• _Exercise aim_: Below are some records. Return exactly the lines from the one with "Subscrever (1171, 1850)" to the one with "[Send a message via WhatsApp] (1414, 2460)", and nothing else.

Dataset entries

- - -

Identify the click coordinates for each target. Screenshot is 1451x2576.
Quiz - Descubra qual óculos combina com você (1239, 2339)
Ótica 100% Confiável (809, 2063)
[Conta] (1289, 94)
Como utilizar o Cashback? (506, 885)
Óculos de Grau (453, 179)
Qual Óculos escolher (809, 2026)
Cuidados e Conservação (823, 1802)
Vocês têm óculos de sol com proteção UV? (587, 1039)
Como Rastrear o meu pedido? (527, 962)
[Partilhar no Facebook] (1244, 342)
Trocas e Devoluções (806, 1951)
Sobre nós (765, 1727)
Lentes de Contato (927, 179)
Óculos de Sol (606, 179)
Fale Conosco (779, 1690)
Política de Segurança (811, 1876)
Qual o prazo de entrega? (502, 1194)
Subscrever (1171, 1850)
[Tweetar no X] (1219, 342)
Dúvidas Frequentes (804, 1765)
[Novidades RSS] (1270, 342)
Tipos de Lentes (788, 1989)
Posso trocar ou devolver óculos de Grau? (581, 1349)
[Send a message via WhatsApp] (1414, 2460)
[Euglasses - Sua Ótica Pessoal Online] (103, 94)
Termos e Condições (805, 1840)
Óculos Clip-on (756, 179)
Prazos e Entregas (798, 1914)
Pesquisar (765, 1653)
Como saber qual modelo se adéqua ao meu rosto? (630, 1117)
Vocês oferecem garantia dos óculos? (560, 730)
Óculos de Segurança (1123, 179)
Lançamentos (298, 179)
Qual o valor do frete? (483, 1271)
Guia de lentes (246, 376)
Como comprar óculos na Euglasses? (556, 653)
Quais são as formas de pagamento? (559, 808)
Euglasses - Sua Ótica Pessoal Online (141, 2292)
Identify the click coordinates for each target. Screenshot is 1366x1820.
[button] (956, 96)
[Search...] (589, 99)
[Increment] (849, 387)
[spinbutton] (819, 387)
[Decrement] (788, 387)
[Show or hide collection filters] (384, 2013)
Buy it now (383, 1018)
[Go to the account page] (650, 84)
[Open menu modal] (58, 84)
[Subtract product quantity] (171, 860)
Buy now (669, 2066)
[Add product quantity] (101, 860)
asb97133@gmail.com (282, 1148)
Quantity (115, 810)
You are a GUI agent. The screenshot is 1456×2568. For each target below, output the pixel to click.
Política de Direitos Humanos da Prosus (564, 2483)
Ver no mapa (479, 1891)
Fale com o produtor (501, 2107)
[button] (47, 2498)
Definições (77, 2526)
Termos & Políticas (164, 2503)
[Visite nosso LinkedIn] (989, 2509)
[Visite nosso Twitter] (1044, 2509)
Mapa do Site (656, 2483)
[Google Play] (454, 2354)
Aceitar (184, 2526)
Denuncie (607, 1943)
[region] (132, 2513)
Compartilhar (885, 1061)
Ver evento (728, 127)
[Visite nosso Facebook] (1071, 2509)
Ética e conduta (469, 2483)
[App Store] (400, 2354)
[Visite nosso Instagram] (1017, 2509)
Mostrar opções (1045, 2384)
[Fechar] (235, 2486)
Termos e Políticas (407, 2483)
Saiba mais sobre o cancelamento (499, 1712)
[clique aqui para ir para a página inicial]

- - -

• _Exercise solution_:
Subscrever (1171, 1850)
[Tweetar no X] (1219, 342)
Dúvidas Frequentes (804, 1765)
[Novidades RSS] (1270, 342)
Tipos de Lentes (788, 1989)
Posso trocar ou devolver óculos de Grau? (581, 1349)
[Send a message via WhatsApp] (1414, 2460)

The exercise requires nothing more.